Ahead of tomorrow afternoon’s “Environment” “Commission” meeting, where the Climate Change Action Plan STILL won’t be brought forward, we are putting online this article which is an expansion of a squib which appeared in the August issue of MCFly.  No satirist would dare make this stuff up, you know – too outlandish.
As we’ve previously written (see here and here), Greater Manchester’s Climate Change Implementation Plan is late. In fact, very late – it was due to be presented in March and yet it month after month it has been stalled for very unclear reasons. The Environment Commission which is the AGMA level group tasked with producing and signing it off has now announced that it will be (hopefully) finalised this December.
We spoke to Todd Holden, who is head of low carbon policy and programming at the Manchester Chamber of Commerce and also works with the GM environment team a couple of days a week, about the delay.
“We were hoping to agree the plan pretty soon but within Manchester there is the Greater Manchester Strategy which is the overall strategy for GM. At the moment that is going through a refresh – not in terms of its headline objectives but how it will achieve these.

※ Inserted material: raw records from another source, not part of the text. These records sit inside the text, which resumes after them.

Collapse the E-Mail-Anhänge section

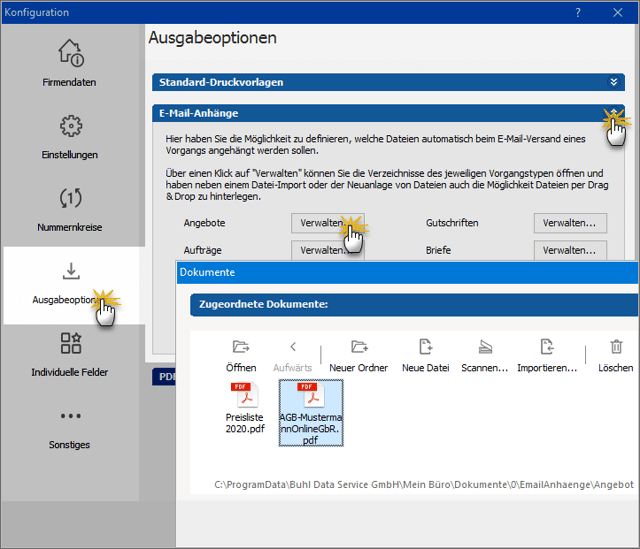click(614, 114)
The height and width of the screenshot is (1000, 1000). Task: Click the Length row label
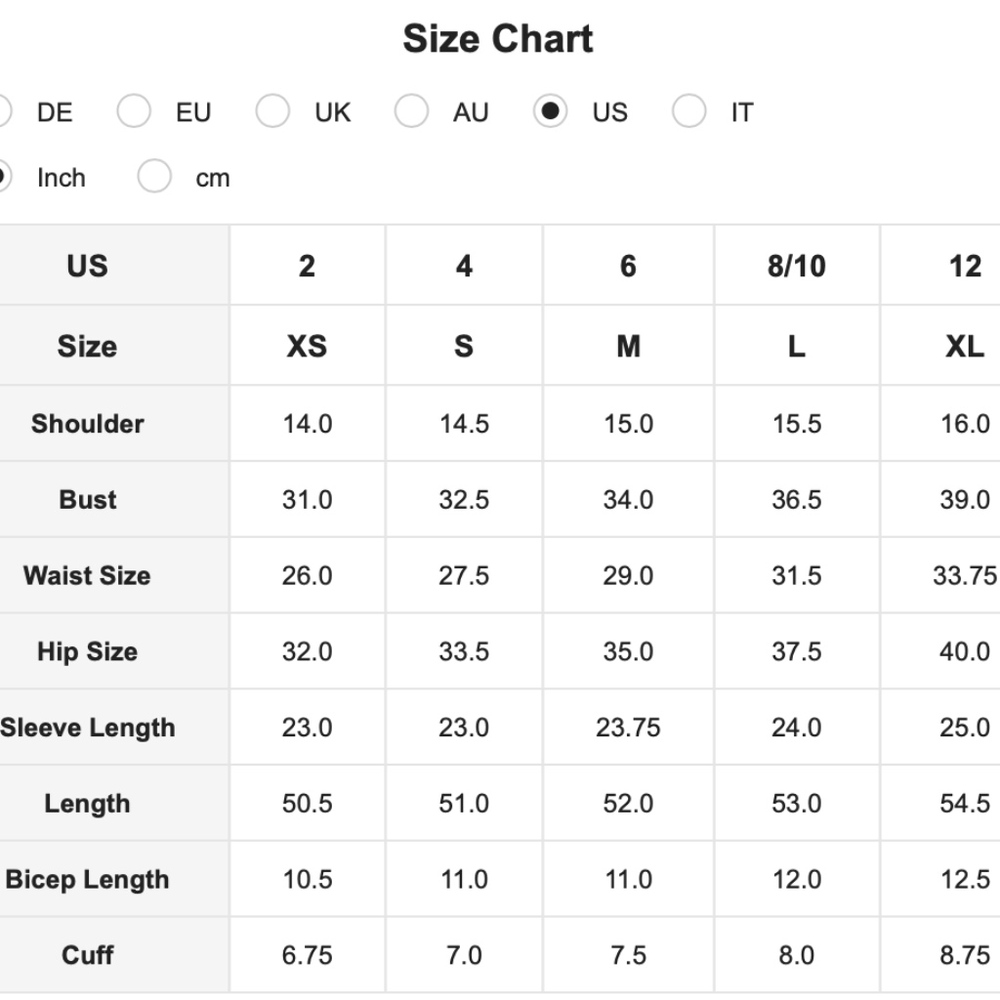(x=87, y=804)

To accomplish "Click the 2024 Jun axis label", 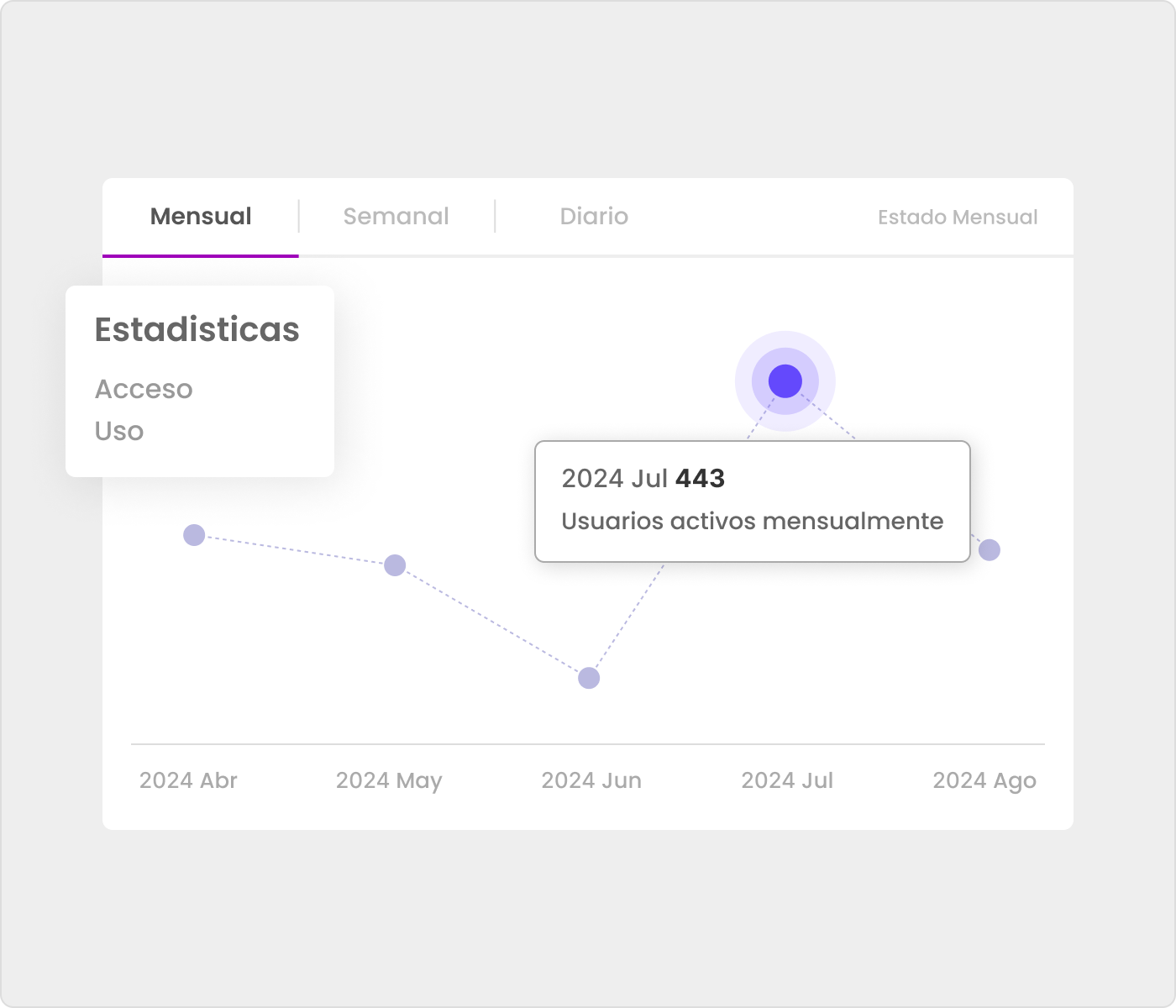I will (591, 780).
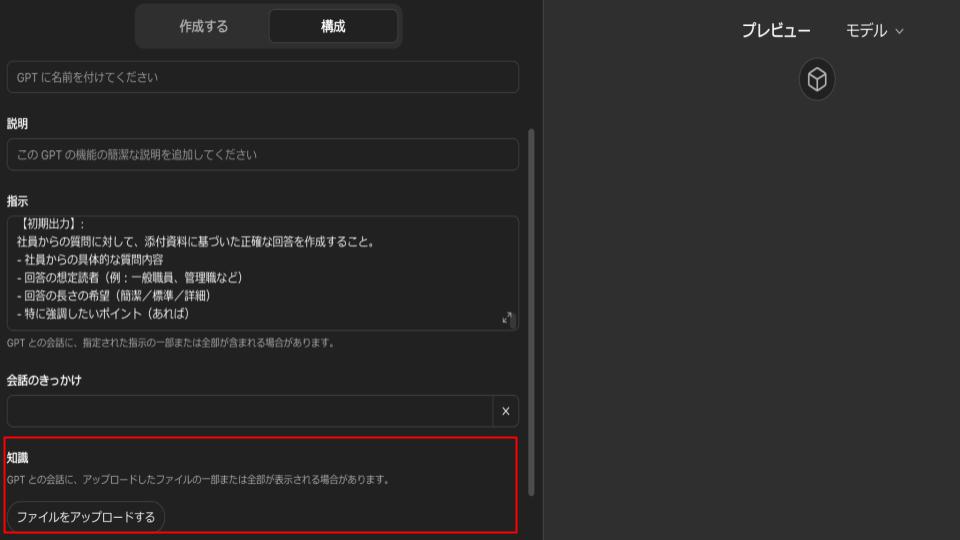Switch to the 作成する tab

pyautogui.click(x=203, y=27)
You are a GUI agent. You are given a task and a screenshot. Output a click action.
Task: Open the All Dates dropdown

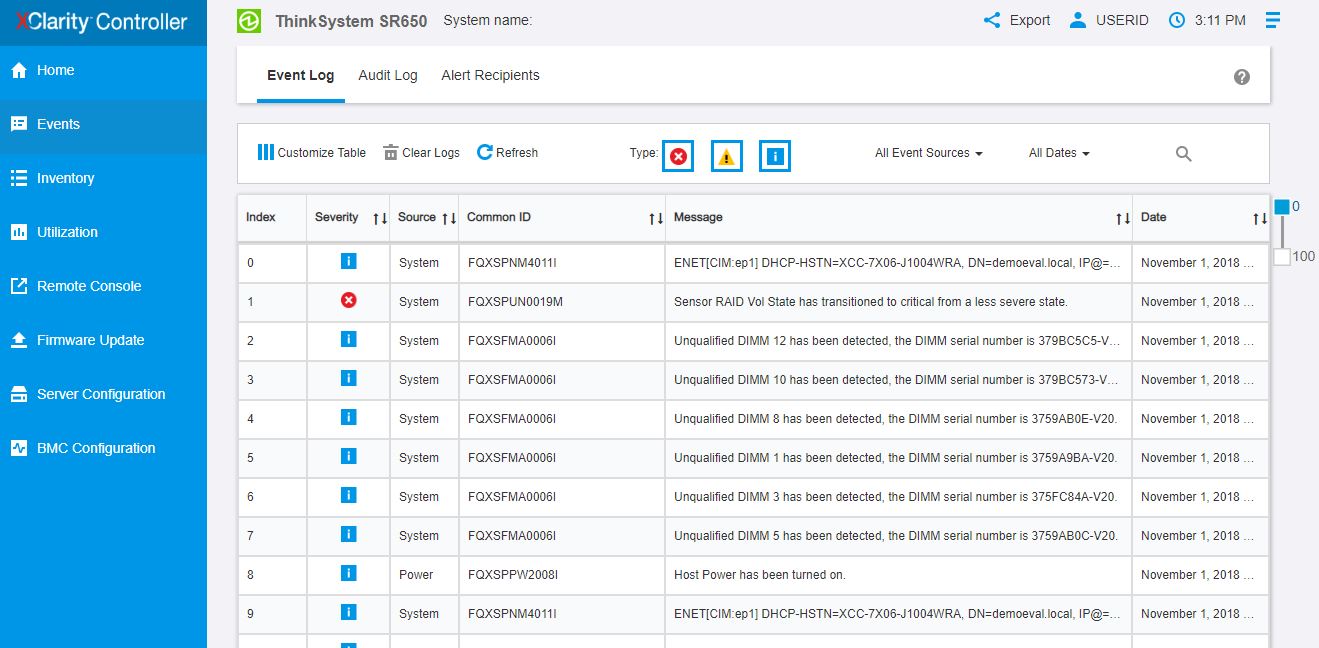pos(1058,153)
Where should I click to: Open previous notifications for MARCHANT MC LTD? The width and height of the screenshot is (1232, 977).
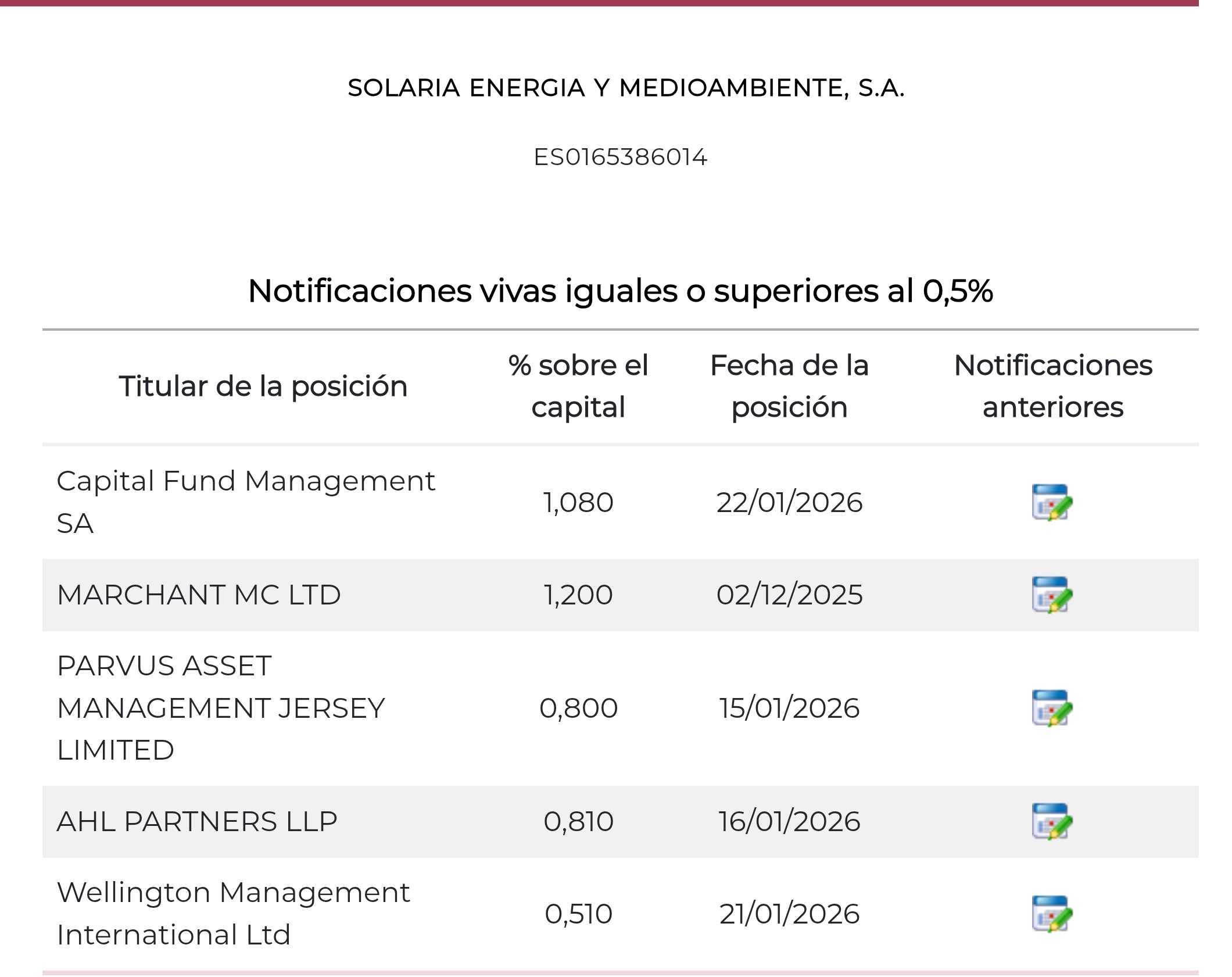coord(1055,595)

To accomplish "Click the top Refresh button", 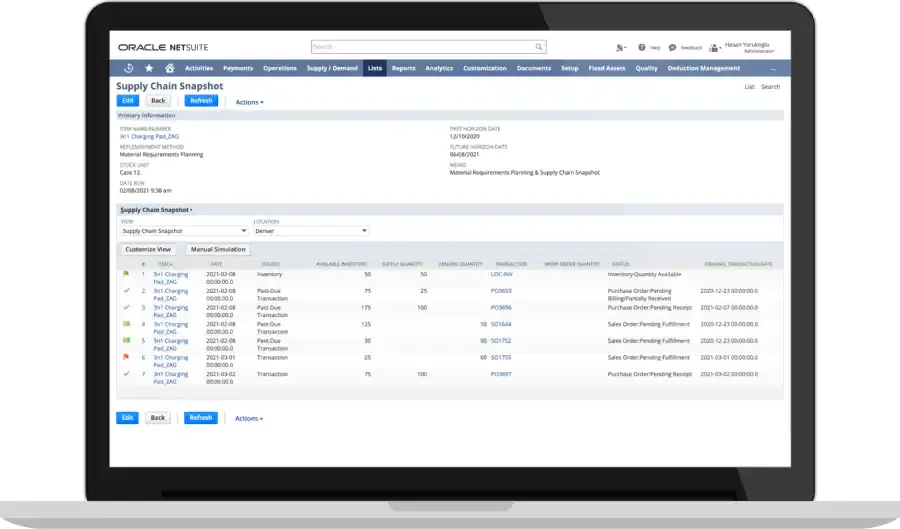I will pos(200,101).
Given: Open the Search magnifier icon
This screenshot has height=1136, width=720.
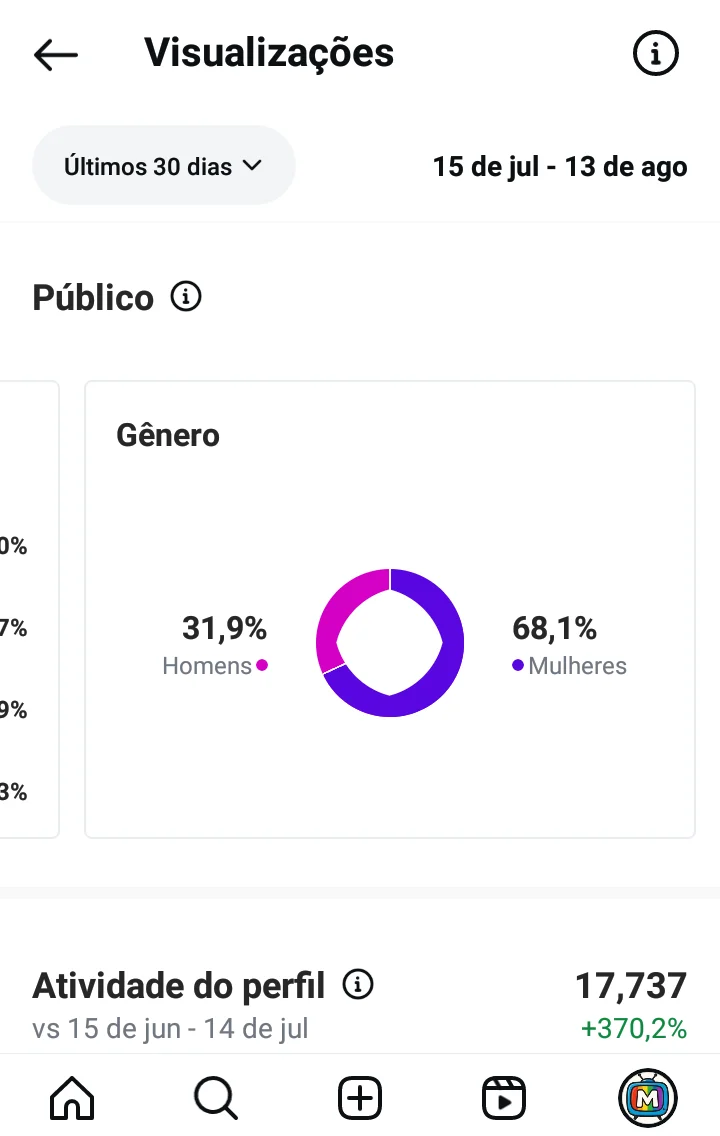Looking at the screenshot, I should (216, 1098).
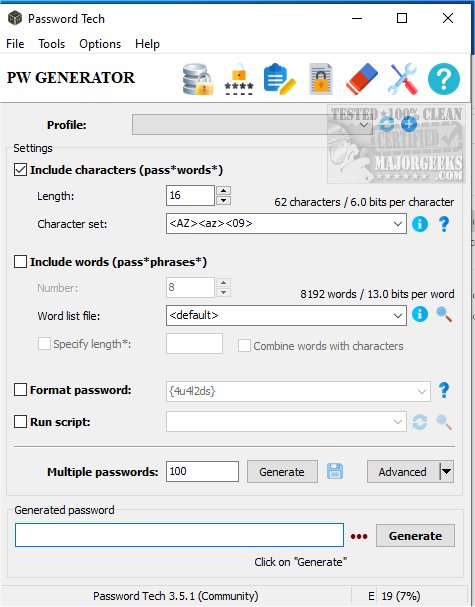Image resolution: width=475 pixels, height=607 pixels.
Task: Click the locked document encryption icon
Action: (321, 79)
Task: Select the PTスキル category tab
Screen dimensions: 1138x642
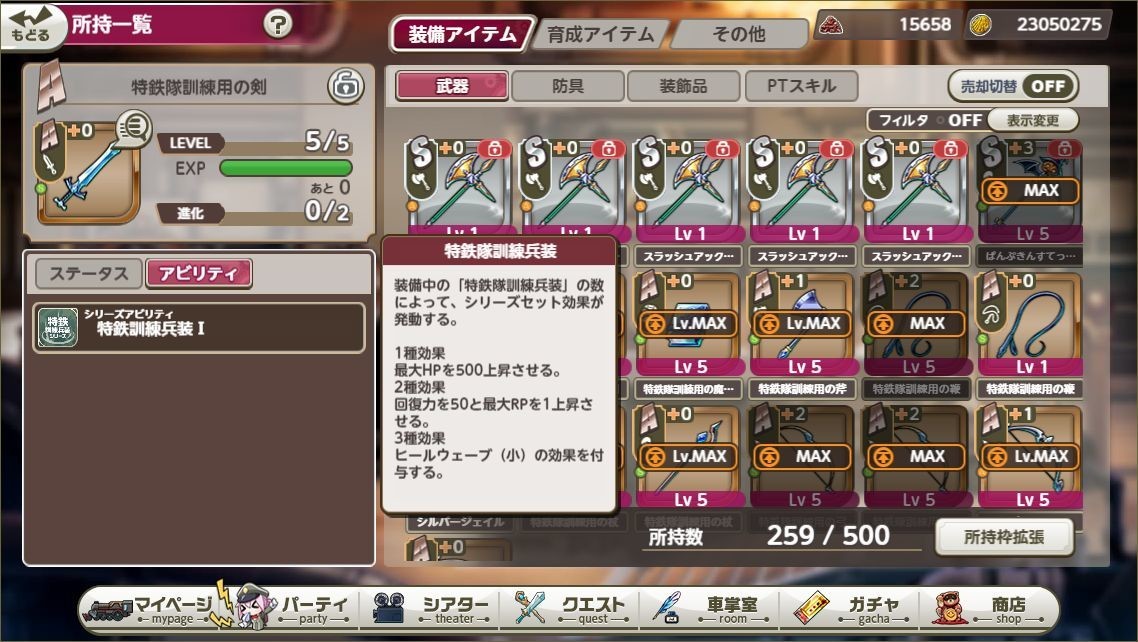Action: point(801,86)
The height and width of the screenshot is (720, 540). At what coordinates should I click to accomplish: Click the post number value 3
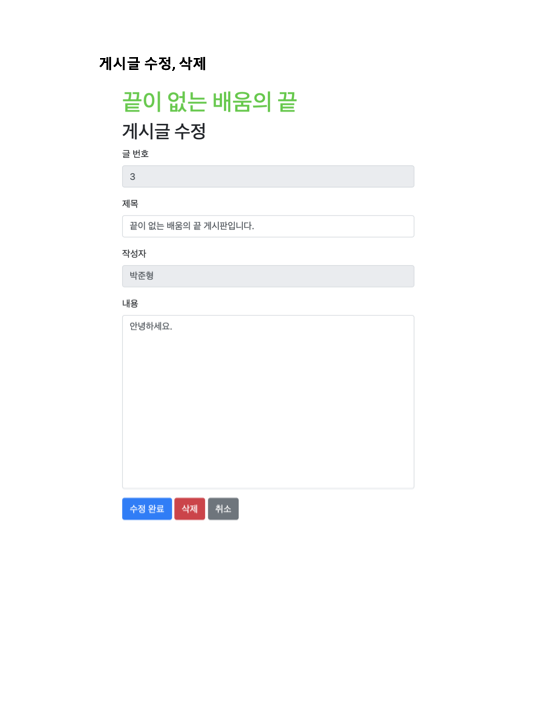[133, 176]
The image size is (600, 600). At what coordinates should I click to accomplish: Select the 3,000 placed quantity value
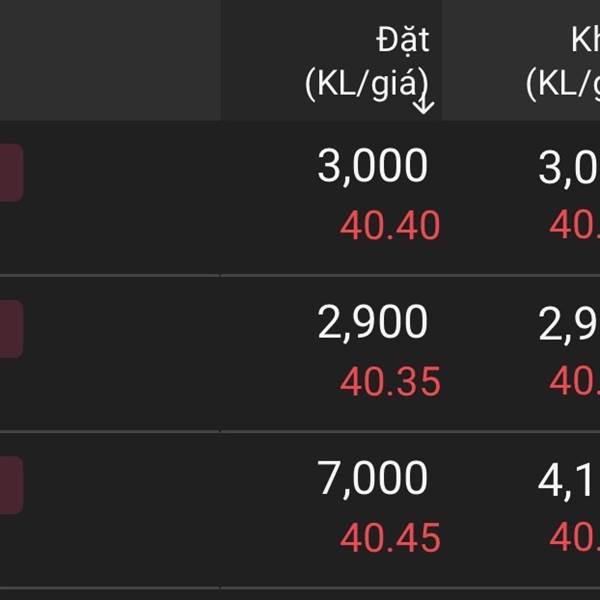coord(372,167)
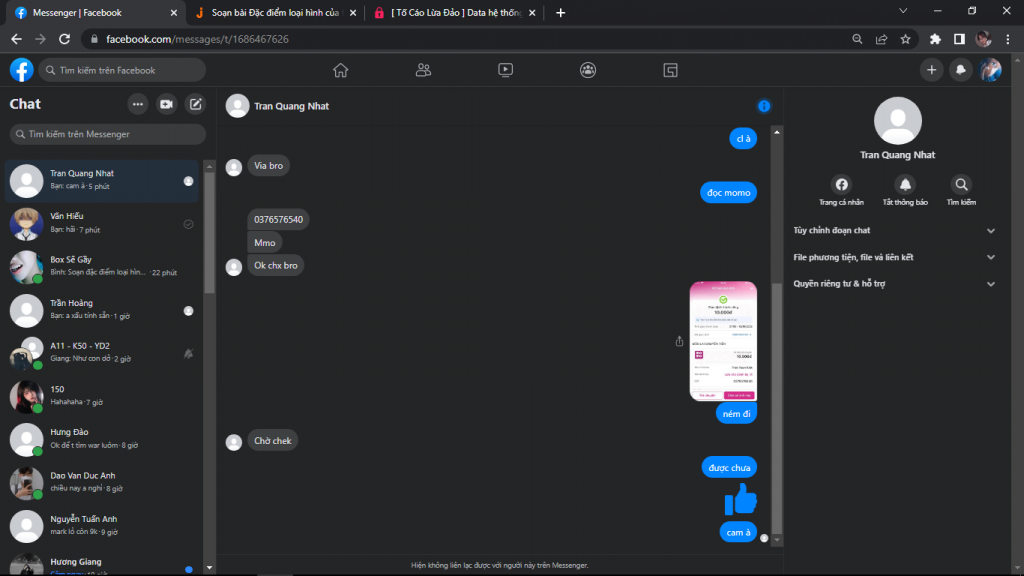Expand Tùy chỉnh đoạn chat section

[894, 231]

“So, two things. This is a great opportunity to influence the GM strategy in terms of climate change and it would be premature to launch an implementation against the current GM Strategy because in four months time that will be out of date. So the implementation plan will be out of date. So we thought we’d park the implementation plan for the moment and when we release the action plan it will reflect the revised GM Strategy and so it will have a longer lifetime and it won’t be out of date as soon as we’ve released it. So that’s the rational behind that.
“Also, some of the projects listed in the implementation plan are quite sensitive and are still ideas that don’t have planning permission yet so clearly how that information is managed is quite a tricky thing to do. So that’s part of the reason for the delay – the main thing is the GM Strategy as it was just too good an opportunity to miss. It’s only a matter of a few months and it’s not stopping anything in terms of getting on with things. None of us are sat around twiddling our thumbs.”
Many readers will think that these are very reasonable reasons for delay.  But those same readers are probably also thinking ‘why not just say that in the report then, rather than leave it to journalists to ferret out the facts?  Isn’t it important to be, um, transparent?